SOAP doesn't allow a
doctypedecl
,
which is clearly part of the grammar of XML, and so it's possible to
argue that SOAP doesn't use XML. I'm sure I've made that argument on
occasion.
One possibility we explored to address this concern was to define a subset of XML and give it a name. This, we hoped, would allow everyone who wanted to subset XML to agree on the same subset and thus preserve interoperability.
I forget exactly what motivated me, but one afternoon I set out to write the smallest subset specification I could. I posted the result to the W3C member-only TAG mailing list, and we discussed it. I even got an action to publish my specification on the public TAG mailing list.
Fast forward almost three years and nothing has really changed. An official subset has never been developed, but neither have the interoperability problems we feared.

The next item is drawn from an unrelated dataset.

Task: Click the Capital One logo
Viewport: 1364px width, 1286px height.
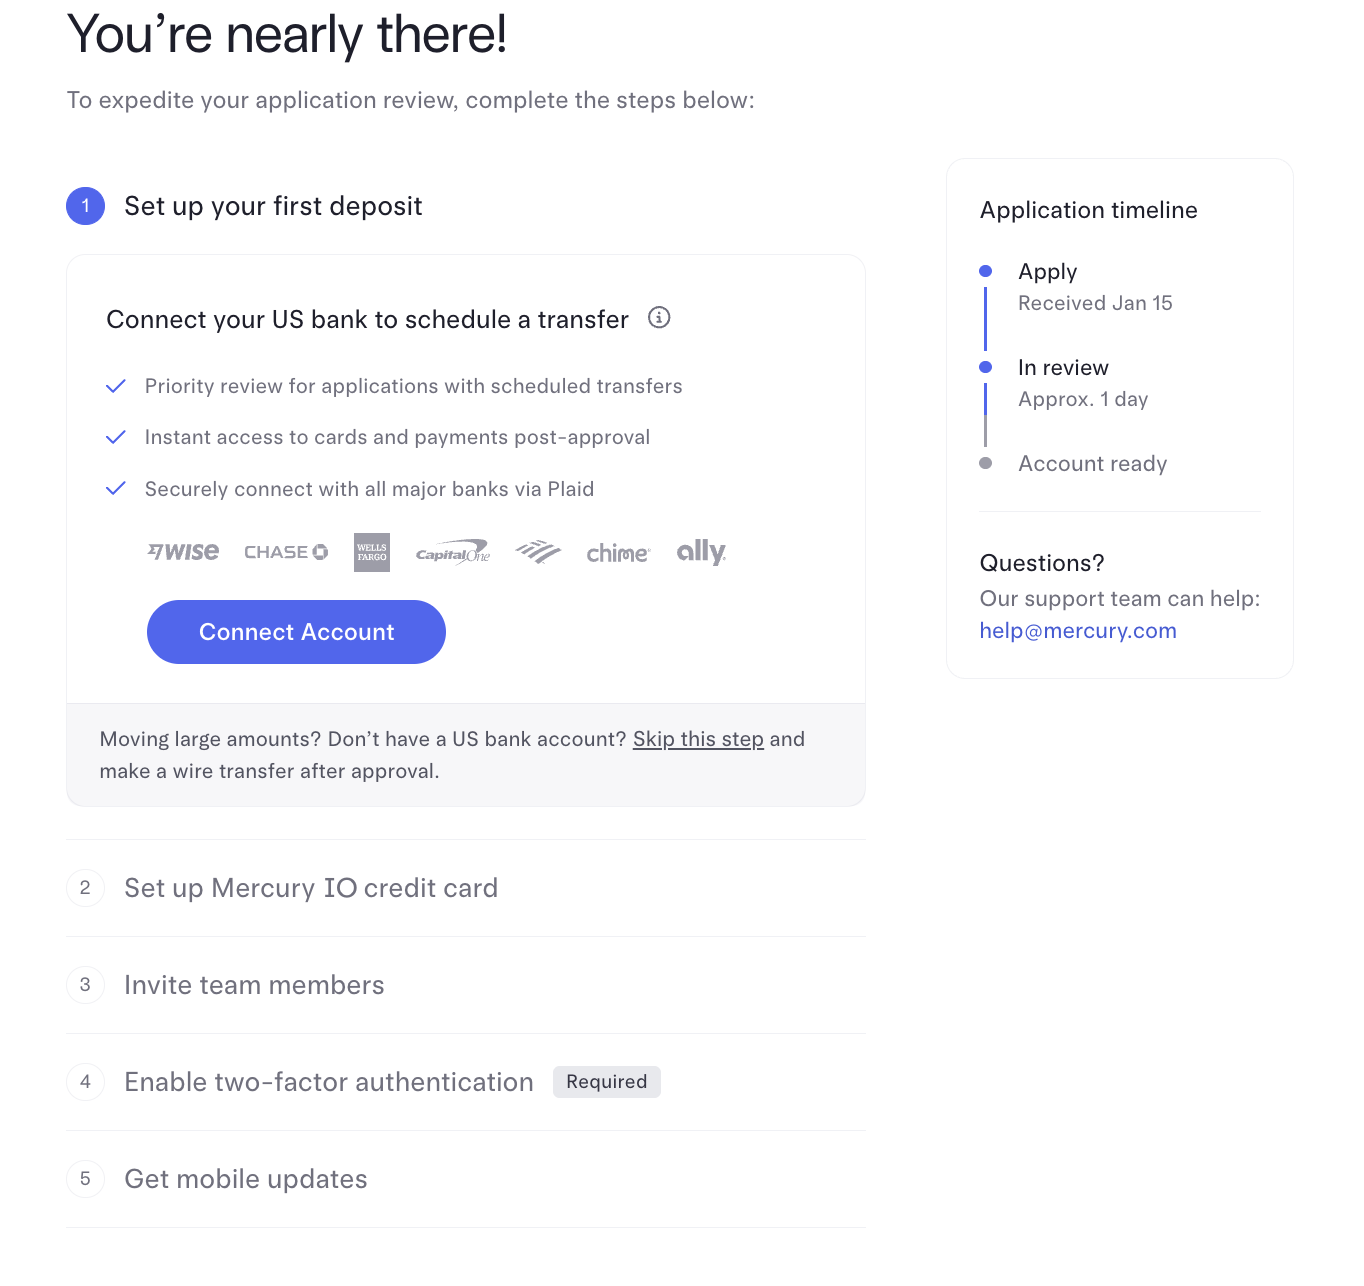Action: point(453,553)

Anyway, last night Tim asked me
for a pointer to my minimal specification. My local copy was easy to
find, but why couldn't Google find it on the web? Because apparently I
never completed my action
item! I
described
it on xml-dev
, so it did wind up in a public
space, but not as a specification.
So here, for posterity, is the XMLK specification I wrote. Now we just have to wait and see what Tim's writing about. :-)
Comments
Quick note, the relative link to the XMLK specification works from the Web page for the post, but not when reading the post from a feed. An absolute link would be marginally better. Cheers, Tony.
Absolute links are a pain in the authoring environment. Instead, I added an xml:base attribute to the atom:content element in the full text feed. If you can talk your reader into reloading it, that should fix the problem. I think.
Now the only thing that is left is to have a specification that combines this with a requirement on namespaces and get specifications to use that. Validation is overrated.
By the way, somone pointed out to me that your draft makes the XML Declaration optional. I assume that was not the intend as it builds on top of XML 1.1?
Hi, Norman,
how does your browser work with the following URL of yours?
ttp://www.w3.org/2003/01/13-tagmem-irc.html#T20-55-27
(somehow "h" is missing from http).
Matej
Sorry about that Matej. It was just a typo. Fixed now.
Anne, with respect to the XML Declaration and 1.0 or 1.1, I don't think I feel strongly about it. Back in '03, I was probably more optimistic about the near-term future of XML 1.1. If XMLK went anywhere, I wouldn't mind if it was built on top of 1.0 and 1.1. Not that I think it's ever going to go anywhere.